▶ **Goal**
Rewrite the lines from the one containing "The image size is (1080, 1080)." through the one containing "tap(976, 80)", swapping "profile icon" for "avatar" and keeping everything else the same. Leave the pictures out.
**** Exercise materials
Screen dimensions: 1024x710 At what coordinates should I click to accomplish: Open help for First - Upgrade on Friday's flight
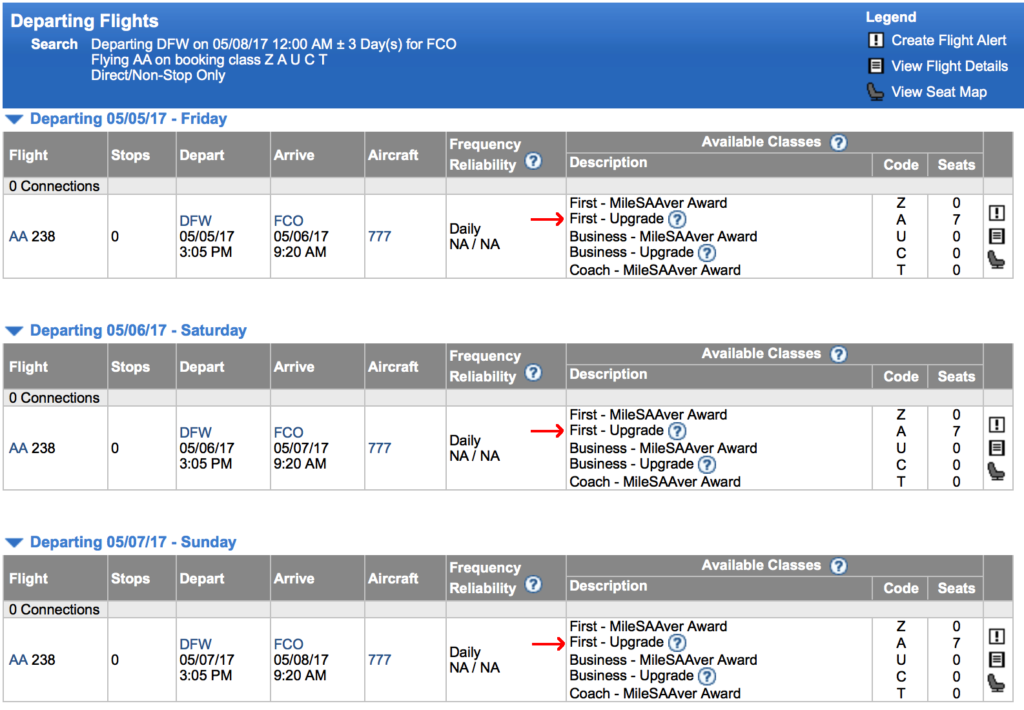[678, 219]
********
**** Exercise materials
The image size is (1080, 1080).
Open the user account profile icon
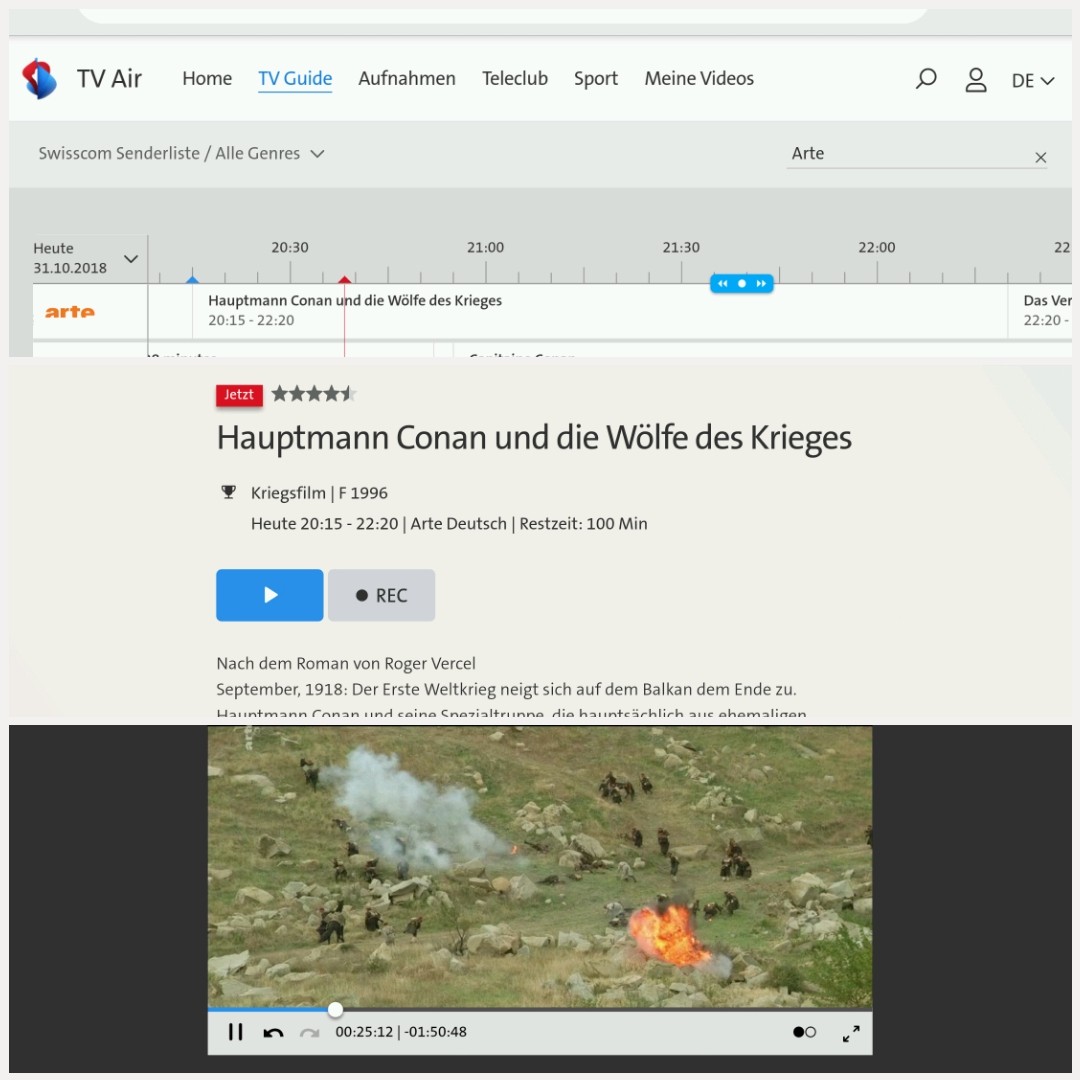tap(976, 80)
********
▶ **Output of the task**
The image size is (1080, 1080).
Open the user account avatar
tap(976, 80)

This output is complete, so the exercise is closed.